#### [Materiał]
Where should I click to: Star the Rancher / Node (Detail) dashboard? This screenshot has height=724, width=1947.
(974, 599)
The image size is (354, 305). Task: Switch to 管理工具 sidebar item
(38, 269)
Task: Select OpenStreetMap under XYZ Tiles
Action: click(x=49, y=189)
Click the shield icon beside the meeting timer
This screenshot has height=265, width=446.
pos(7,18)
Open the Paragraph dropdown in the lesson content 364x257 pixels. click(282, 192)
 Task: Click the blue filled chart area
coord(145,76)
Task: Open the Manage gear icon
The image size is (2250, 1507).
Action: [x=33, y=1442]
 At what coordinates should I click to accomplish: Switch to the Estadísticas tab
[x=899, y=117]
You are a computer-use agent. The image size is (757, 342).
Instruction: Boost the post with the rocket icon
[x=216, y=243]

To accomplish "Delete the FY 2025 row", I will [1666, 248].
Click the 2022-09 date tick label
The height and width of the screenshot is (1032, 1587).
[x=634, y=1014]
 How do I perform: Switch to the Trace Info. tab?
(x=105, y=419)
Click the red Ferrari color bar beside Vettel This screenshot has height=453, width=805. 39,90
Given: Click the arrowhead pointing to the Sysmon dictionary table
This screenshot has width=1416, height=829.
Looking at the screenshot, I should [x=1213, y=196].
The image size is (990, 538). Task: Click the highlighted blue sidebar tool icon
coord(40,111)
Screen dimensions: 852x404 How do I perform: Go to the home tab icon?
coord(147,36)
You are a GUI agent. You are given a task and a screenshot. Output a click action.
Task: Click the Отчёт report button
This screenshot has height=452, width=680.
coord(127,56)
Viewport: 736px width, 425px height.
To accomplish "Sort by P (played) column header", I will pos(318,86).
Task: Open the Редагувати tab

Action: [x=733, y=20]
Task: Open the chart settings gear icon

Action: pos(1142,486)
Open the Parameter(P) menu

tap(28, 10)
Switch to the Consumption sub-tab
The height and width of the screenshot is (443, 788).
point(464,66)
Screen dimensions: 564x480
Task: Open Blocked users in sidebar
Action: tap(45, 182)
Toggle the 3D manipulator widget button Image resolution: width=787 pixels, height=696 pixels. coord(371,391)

#### [Cel]
Przepisz dokładnie wiersze materiału od samego początku aż do wiersza z "Action: [x=33, y=1442]" włącznie.

#### [Wynik ćwiczenia]
Where should I click to: Star the Rancher / Node (Detail) dashboard? This screenshot has height=724, width=1947.
(974, 599)
The image size is (354, 305). Task: Switch to 管理工具 sidebar item
(38, 269)
Task: Select OpenStreetMap under XYZ Tiles
Action: click(x=49, y=189)
Click the shield icon beside the meeting timer
This screenshot has height=265, width=446.
pos(7,18)
Open the Paragraph dropdown in the lesson content 364x257 pixels. click(282, 192)
 Task: Click the blue filled chart area
coord(145,76)
Task: Open the Manage gear icon
The image size is (2250, 1507).
Action: [x=33, y=1442]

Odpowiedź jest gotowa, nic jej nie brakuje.